» **WORK TO BE COMPLETED**: Output the stretch from the line containing "Where should I" through the final line as a JSON list of strings, one string per line, omitting blank lines. Leave the pictures out.

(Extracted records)
* Start *

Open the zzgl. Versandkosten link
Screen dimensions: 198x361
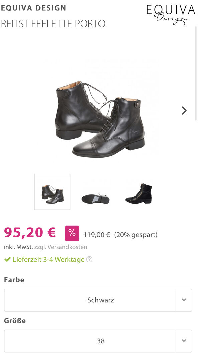point(61,247)
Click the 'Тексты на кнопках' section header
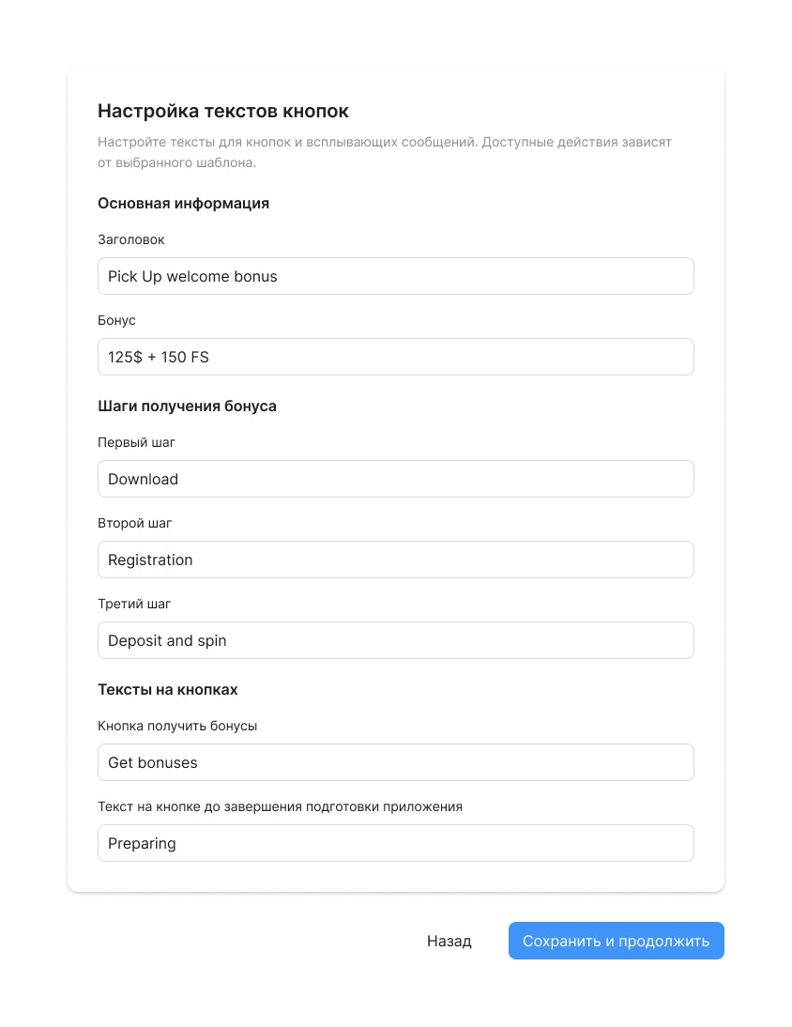The width and height of the screenshot is (792, 1027). (x=167, y=690)
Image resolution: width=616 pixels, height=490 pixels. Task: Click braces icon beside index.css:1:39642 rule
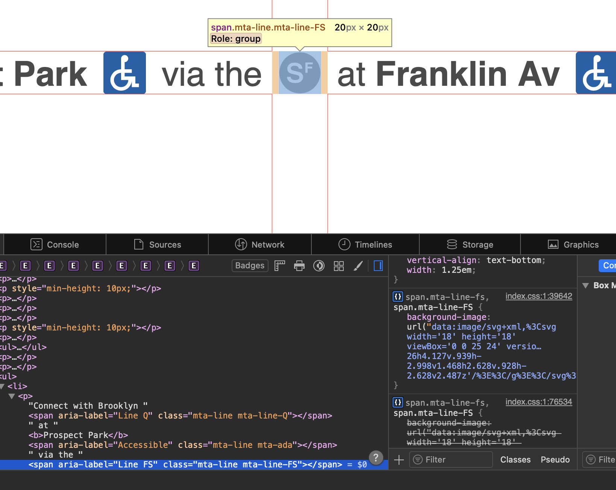tap(398, 297)
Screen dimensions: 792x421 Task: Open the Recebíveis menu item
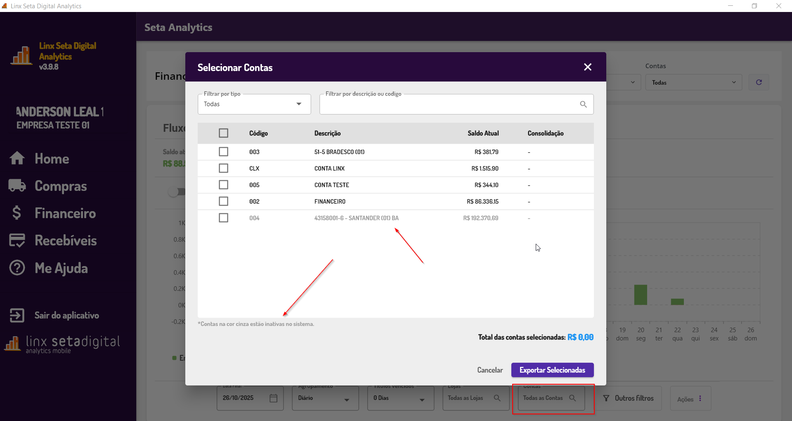click(66, 240)
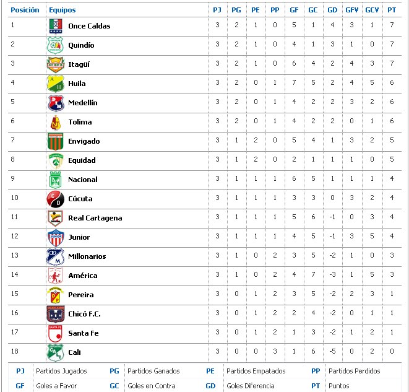This screenshot has height=392, width=409.
Task: Click the Posición column header
Action: (x=25, y=10)
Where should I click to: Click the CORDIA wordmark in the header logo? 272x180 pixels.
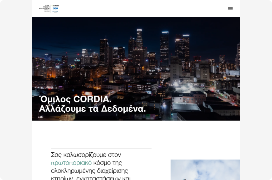pyautogui.click(x=56, y=5)
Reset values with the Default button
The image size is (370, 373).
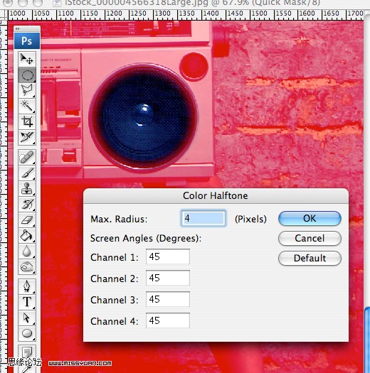310,258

* End *

» **THE RESPONSE**:
[
  "Where should I click to: Click the CORDIA wordmark in the header logo? 272x180 pixels.",
  "pyautogui.click(x=56, y=5)",
  "Reset values with the Default button",
  "The image size is (370, 373).",
  "310,258"
]